Dataset content =>
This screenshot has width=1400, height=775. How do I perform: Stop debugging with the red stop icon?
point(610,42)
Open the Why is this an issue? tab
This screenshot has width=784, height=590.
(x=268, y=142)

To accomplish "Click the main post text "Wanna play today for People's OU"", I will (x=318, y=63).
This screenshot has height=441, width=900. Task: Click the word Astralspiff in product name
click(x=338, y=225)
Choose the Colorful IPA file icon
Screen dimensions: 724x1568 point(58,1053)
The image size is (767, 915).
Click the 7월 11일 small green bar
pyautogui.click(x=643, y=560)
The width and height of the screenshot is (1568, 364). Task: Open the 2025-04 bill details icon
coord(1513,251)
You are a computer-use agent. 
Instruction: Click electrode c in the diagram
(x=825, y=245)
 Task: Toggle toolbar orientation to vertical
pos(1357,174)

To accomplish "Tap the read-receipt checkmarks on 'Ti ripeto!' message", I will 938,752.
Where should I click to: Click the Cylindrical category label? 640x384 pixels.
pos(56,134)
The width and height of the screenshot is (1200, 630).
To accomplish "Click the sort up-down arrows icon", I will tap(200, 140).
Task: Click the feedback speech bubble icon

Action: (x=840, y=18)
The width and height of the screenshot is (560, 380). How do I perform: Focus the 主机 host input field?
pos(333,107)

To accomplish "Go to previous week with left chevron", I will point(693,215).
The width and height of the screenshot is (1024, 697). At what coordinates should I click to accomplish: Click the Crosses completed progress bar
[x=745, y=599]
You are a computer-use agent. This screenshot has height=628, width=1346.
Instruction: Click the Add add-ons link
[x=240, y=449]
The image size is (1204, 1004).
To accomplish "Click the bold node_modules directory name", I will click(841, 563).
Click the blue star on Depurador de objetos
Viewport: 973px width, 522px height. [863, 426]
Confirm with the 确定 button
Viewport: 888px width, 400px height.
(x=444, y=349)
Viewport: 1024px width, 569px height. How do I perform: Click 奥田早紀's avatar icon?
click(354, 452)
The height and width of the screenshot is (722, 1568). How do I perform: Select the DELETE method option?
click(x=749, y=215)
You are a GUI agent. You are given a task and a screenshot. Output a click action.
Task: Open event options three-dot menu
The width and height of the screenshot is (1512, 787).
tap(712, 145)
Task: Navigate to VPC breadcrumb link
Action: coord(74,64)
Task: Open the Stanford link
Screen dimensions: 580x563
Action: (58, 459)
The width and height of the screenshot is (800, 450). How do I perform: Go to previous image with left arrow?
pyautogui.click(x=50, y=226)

Task directions => Some lines above hold the word "agent". Copy all of them.

Task response =>
You are a computer-use agent. 
You are a computer-use agent. This screenshot has height=628, width=1346.
You are a GUI agent. You are given a task and a screenshot. Output a click action.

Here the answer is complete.